In Israel, Max was also the Chairman of the English speaking section of the Labor party (in its heyday) under Chaim Hertzog and spent many a night arranging and travelling to various venues where Chaim Hertzog was the main speaker, in English.

Even long after his Chairmanship at TELFED, Max remained very involved as a volunteer in TELFED activities. One of the most memorable contributions he made was finding suitable accommodation for the thousands of Olim who came from the former Soviet Union and which was incorporated in TELFED’s direct absorption programme.

Max was rather a large man, over 6 foot in height (but very broad as well), a natural leader with a booming voice who could get up and speak at a moment’s notice. He made many new friends in Israel, and two of his friends (namely Chaim Hertzog and Shimon Peres) became Presidents of the State of Israel.

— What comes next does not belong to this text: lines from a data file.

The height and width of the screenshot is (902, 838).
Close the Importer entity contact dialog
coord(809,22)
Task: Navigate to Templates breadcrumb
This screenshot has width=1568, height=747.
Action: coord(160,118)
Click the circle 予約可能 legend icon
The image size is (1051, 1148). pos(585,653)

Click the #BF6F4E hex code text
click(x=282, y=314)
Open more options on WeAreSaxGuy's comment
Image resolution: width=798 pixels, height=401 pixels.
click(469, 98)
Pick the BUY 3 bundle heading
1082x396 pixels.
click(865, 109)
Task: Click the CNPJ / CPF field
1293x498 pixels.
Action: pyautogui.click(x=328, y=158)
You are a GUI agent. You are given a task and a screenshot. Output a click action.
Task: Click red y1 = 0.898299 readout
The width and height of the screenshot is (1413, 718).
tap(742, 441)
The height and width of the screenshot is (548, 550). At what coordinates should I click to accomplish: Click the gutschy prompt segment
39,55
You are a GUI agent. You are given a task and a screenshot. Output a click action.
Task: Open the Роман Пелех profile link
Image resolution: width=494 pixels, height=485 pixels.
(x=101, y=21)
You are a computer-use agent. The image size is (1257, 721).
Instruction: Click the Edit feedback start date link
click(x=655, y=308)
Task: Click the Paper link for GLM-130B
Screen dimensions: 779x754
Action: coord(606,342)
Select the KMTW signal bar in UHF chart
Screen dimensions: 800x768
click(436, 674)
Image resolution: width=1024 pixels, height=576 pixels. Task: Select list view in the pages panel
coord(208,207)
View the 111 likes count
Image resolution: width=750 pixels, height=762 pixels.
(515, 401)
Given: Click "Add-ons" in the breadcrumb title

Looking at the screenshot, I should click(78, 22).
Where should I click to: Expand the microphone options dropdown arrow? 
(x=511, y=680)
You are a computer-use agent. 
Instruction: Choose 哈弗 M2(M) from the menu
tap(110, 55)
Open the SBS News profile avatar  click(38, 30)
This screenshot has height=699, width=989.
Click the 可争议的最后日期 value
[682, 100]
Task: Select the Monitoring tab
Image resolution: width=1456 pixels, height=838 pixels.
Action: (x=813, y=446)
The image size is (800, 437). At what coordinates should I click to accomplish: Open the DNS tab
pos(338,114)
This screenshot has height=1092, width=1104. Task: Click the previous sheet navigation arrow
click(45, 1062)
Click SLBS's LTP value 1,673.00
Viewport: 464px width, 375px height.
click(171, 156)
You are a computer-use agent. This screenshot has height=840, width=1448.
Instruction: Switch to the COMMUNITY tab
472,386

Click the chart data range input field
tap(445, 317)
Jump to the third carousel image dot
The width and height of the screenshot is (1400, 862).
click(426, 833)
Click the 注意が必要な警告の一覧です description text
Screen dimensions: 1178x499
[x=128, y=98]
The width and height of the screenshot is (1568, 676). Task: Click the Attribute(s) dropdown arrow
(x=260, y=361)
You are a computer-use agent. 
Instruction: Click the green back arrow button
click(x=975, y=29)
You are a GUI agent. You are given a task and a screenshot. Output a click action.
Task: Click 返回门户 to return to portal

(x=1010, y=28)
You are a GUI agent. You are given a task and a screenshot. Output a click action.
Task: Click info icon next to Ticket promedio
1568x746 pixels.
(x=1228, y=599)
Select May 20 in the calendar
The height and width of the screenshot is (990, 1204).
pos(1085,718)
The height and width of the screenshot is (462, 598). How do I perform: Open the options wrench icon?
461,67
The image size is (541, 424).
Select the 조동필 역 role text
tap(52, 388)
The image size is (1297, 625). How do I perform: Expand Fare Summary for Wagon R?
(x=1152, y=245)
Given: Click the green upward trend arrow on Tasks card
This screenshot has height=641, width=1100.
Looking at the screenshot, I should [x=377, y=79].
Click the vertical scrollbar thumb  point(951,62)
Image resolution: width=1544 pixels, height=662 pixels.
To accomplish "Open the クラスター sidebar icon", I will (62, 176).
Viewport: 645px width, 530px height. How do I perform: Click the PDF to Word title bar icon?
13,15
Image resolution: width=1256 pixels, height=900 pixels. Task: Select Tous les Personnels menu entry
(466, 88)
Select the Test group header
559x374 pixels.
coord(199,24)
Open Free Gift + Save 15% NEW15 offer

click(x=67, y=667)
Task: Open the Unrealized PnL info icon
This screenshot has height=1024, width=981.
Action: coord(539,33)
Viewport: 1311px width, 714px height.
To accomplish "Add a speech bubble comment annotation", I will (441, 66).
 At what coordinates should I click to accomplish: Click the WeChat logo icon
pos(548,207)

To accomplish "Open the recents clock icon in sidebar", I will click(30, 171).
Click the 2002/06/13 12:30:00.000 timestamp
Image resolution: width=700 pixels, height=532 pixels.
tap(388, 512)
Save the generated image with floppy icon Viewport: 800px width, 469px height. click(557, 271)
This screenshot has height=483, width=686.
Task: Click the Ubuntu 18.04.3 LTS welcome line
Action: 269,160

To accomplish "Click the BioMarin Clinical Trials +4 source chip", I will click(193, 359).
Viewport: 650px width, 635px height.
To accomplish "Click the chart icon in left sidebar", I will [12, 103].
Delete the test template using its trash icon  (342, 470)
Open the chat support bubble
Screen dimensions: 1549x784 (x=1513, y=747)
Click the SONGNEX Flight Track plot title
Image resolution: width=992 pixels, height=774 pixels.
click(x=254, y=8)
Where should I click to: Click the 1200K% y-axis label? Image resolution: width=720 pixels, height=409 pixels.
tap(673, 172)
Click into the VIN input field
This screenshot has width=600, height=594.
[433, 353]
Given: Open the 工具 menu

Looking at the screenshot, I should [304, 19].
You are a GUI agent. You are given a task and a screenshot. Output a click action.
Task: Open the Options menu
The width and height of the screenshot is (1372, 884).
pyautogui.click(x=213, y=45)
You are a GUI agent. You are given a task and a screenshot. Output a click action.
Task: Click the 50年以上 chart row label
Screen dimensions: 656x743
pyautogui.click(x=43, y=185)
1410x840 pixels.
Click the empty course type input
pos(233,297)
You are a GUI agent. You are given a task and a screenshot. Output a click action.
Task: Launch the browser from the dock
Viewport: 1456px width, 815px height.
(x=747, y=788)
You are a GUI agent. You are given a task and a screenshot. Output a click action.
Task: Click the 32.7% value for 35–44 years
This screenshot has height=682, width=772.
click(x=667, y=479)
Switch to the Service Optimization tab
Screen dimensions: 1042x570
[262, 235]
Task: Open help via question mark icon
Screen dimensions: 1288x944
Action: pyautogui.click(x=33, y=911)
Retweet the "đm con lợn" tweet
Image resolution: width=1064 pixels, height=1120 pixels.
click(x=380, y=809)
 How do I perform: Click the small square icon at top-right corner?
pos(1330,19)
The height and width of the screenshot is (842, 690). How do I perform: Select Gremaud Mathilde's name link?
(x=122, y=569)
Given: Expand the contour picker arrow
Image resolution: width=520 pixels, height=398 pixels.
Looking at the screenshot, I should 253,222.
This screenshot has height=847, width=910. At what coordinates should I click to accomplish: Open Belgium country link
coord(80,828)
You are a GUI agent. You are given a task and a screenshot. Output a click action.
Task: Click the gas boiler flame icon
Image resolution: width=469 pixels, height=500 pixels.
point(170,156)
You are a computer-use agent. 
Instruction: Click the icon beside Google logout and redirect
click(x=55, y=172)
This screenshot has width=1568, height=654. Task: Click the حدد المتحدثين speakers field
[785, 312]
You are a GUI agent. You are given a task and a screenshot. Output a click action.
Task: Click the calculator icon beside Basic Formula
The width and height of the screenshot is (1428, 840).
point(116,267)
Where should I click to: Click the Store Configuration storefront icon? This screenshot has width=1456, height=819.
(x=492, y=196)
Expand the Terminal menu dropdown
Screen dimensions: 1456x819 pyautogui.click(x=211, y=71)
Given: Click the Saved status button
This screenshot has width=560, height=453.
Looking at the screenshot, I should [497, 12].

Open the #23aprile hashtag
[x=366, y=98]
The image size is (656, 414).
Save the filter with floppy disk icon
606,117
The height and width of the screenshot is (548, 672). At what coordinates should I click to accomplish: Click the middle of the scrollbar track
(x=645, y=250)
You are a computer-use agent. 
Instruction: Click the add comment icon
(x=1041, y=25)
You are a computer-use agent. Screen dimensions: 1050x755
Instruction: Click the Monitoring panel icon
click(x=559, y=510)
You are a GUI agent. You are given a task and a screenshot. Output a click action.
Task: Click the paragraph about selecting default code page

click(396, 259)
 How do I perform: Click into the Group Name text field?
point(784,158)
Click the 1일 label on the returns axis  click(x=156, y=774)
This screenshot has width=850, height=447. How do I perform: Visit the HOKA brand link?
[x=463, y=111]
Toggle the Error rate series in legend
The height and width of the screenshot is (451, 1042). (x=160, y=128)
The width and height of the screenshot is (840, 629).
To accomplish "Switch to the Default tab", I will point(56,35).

Max was particularly proud of his three children. His son Issy, who together with his wife Paula and young children, were among the first Jewish residents of Adjami in Jaffe. Paula was the daughter of Alec Pincus, who, together with their cousin George Berold, served on the TELFED executive in the late 1960s.

His elder daughter Michelle (of Beit Issy Shapiro fame), later married Sid Shapiro, the Director General of TELFED for some 45 years. His youngest daughter Heather, settled in Rosh Pina together with her husband Chezzie Harpaz, who was one of the pilots of a Hercules airplane that carried out the famous rescue operation in Entebbe.

Max is, to this day, sorely missed by those who knew him well.

He would have been particularly pleased to know that the younger generation has now taken over TELFED’s Executive, and that for the first time in the organisation’s history a woman, Batya Shmukler, has been serving as Chairman. Shortly, her photo (duly framed) will hang on TELFED’s Boardroom walls alongside Max’s.

Jack, together with his wife Esme and 2 small children (under the age of 3 years) made Aliyah in 1961 from Cape Town, South Africa. Today their extended family consists of some 22 persons and they are all in Israel. Their 6 grandchildren and 8 (soon to be 9) great-grandchildren live around the country from the Arava desert in the South and extending to Kadima Zoran in the Sharon. Jack was involved with TELFED for some 30 years, rising to the position of Vice Chairman, before his retirement.